NASA has identified its science priorities for the Artemis III mission, which have been included in a recent NASA report, the agency reported on Monday. 

“The Moon holds vast scientific potential and astronauts are going to help us enable that science,” said Thomas Zurbuchen, associate administrator for NASA’s Science Mission Directorate. “This report helps outline a path forward toward the compelling science we can now contemplate doing on the lunar surface in conjunction with human explorers.”

The Artemis III Science Definition Team is composed of federal employees and consultants with expertise in lunar science. The team will work to define science objectives for all aspects of the Artemis III mission, including sampling strategies, field surveys and deployable experiments.

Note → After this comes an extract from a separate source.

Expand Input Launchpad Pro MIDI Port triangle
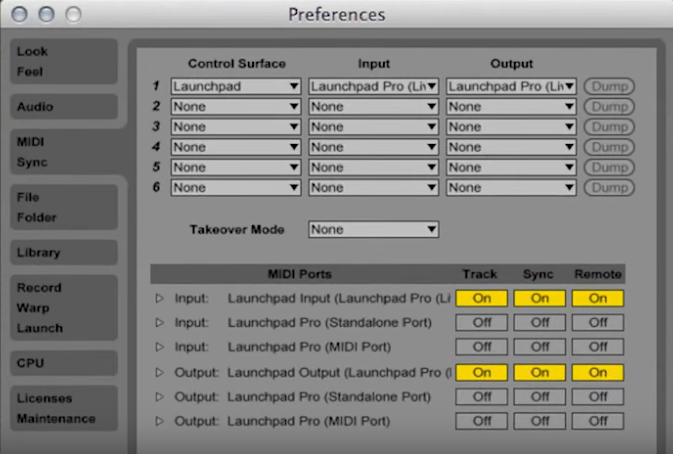 click(159, 347)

In addition, the Artemis III Science Definition Team prioritized investigations that will help NASA understand the risks and resources of the Moon’s South Pole, as well as outline the highest science priorities of the lunar science community.

The team also provided context by assessing what science goals could be executed during the Artemis III surface mission. NASA will develop a mission operations plan when human landing system capabilities, a landing site, and other architectural details come into sharper focus. The procedures and operations techniques developed for Artemis III also will inform future Artemis missions.

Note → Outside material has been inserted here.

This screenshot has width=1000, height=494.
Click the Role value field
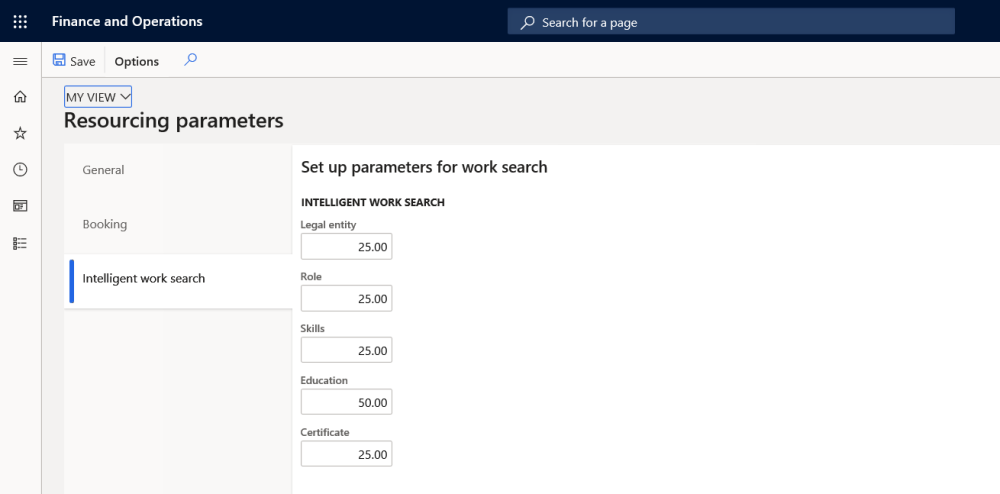[x=346, y=298]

“The team’s hard work will ensure we’re able to take advantage of the potential of the Artemis III mission to help us learn from the Moon as a gateway to the rest of the solar system,” said team co-chair Renee Weber, chief scientist at NASA’s Marshall Space Flight Center, who led the effort.

NASA’s Science and Human Exploration and Operations mission directorates will work together to integrate recommendations into the science strategy of the agency’s Artemis Plan as plans move ahead for the Artemis III crewed launch in 2024.

Artemis III has the potential to enable the science community to make significant progress on many of the identified priority science goals, including increasing our understanding of how the Moon formed and evolved, how it interacts with the Sun, and how water and other resources arrived at the Moon, are transported, and currently are preserved.

“Science will be integral to Artemis missions, and we look forward to planning missions of human and scientific discovery that draw on the thoughtful work of this team,” said Kathy Lueders, associate administrator for NASA’s Human Exploration and Operations Mission Directorate.